Amorim conversou com a CNN Brasil após a reunião, declarando que “Dizer que as portas para [negociação] estão abertas seria um exagero”, disse ele, enigmaticamente. “Mas dizer que estão totalmente fechadas também não é verdade.”, finalizou o ex-chanceler.
Lula já havia conversado com o presidente ucraniano, Volodymyr Zelensky, no mês passado, sobre os esforços para trazer a paz ao país. Na quinta-feira, Lula disse a jornalistas em Brasília que “Putin não pode ficar com o território ucraniano” que invadiu no início de 2022. “Talvez possamos discutir a Crimeia. Mas ele tem que pensar em sua invasão”, disse o presidente. Lula também reiterou que o mundo precisa de paz e que é preciso encontrar uma solução para o conflito.
Viagem à Paris
A viagem de Celso Amorim também incluiu uma parada em Paris, onde se reuniu com o diplomata Emmanuel Bonne, conselheiro do presidente Emmanuel Macron para temas de relações internacionais. A visita teria a intenção, segundo fontes, de “equilibrar” a atenção dada aos dois lados do conflito na Ucrânia, já que uma visita ao país presidido por Volodymyr Zelensky não era considerada viável.
Ao contrário da maioria dos líderes da UE, o presidente francês continuou a conversar com Putin depois da invasão da Ucrânia. Nesta semana, Macron foi à China para pressionar o governo chinês à auxiliar nas negociações de paz.

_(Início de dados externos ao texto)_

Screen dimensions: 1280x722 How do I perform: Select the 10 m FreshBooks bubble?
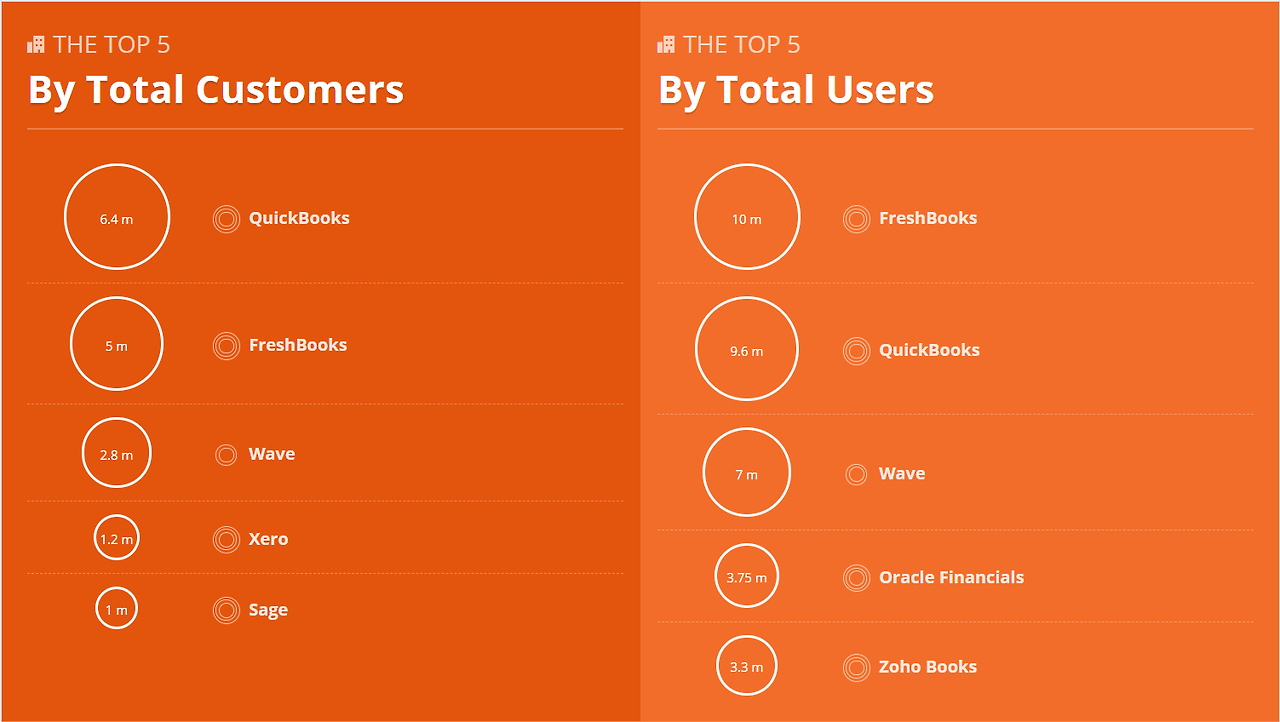point(747,217)
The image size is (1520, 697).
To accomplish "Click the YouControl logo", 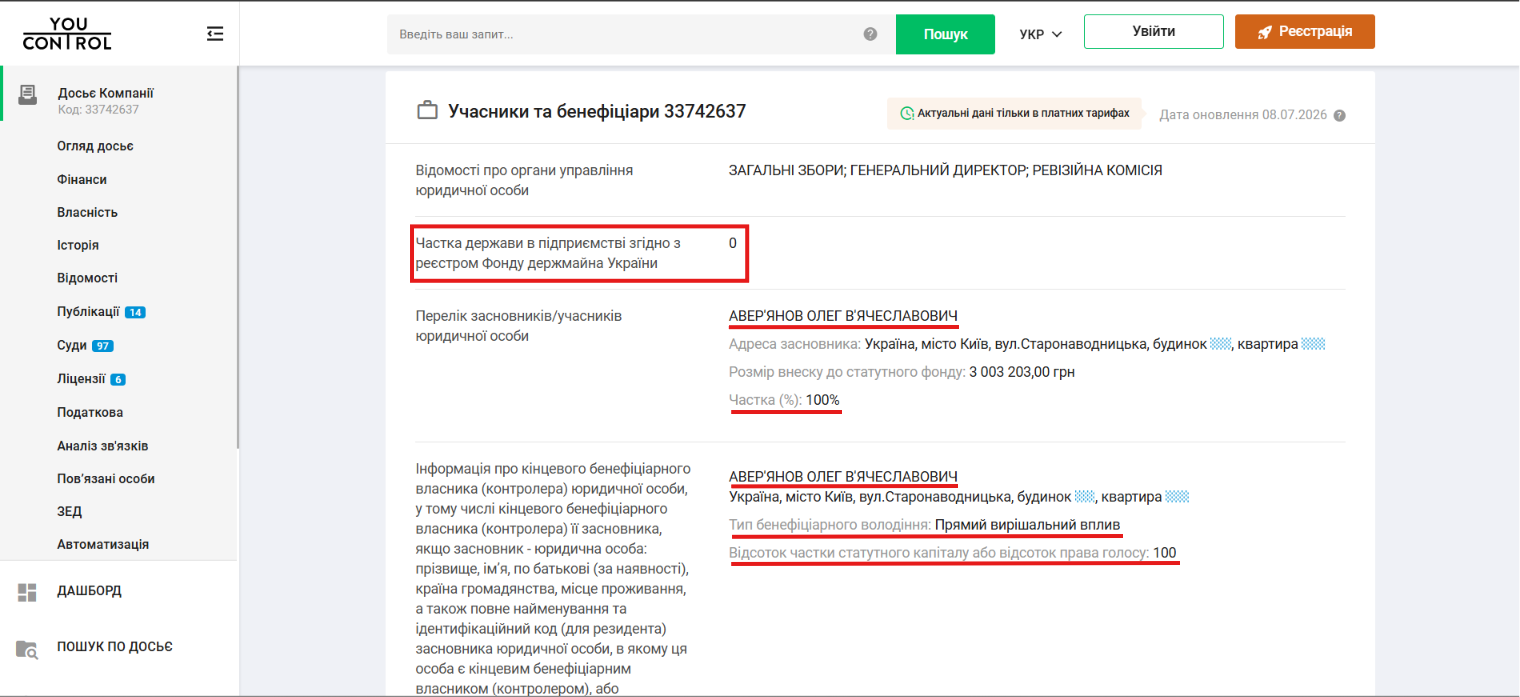I will coord(67,33).
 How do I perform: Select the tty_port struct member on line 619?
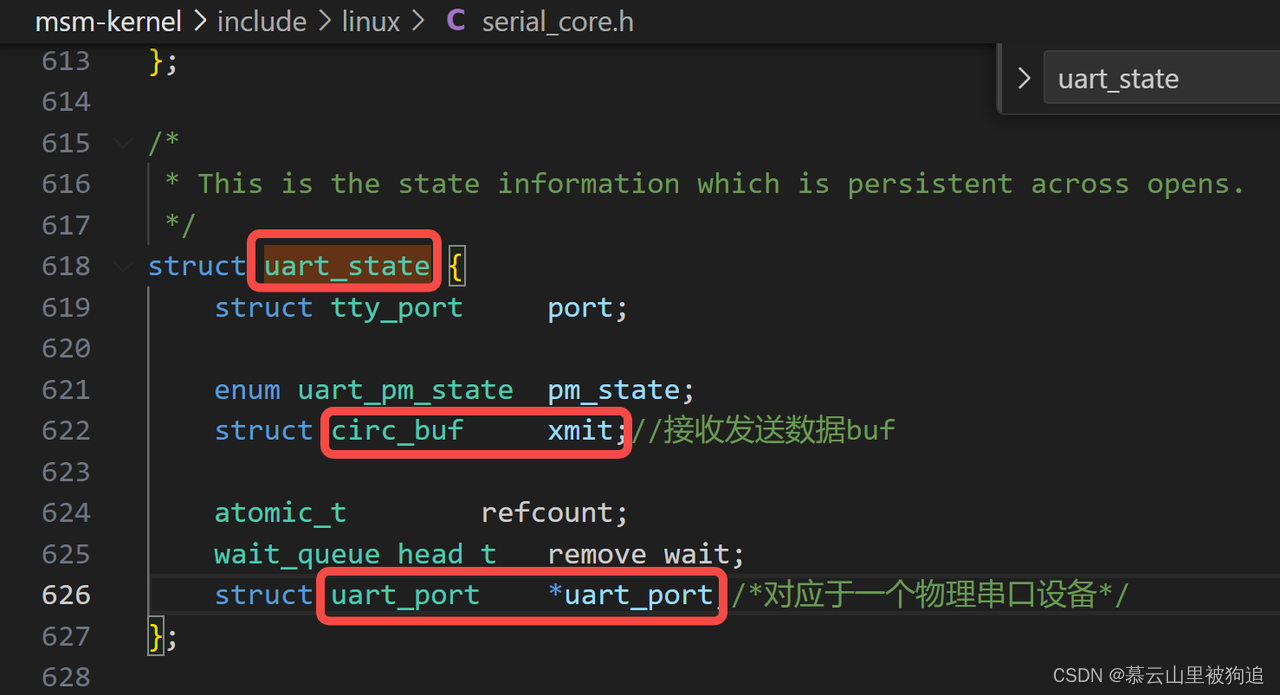tap(396, 307)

Após a reunião, Amorim reconheceu, no entanto, que Rússia e Ucrânia preferem continuar lutando a estabelecer uma trégua agora, especialmente com a Ucrânia se preparando para a chamada “ofensiva de primavera”. A ofensiva é uma mega operação militar ucraniana que especialistas supõem que deve acontecer nos próximos meses.
“Não há margem para negociação entre a Rússia e a Ucrânia”
Rubens Barbosa, ex-diplomata brasileiro e presidente do Instituto de Relações Internacionais e Comércio Exterior, com sede em São Paulo, disse à Foreign Policy que via com “ceticismo” a possibilidade de negociações de paz no momento. “Não há margem para negociação entre a Rússia e a Ucrânia no momento”, disse ele. “A visita foi um gesto político importante, mas não tem efeito prático”, concluiu.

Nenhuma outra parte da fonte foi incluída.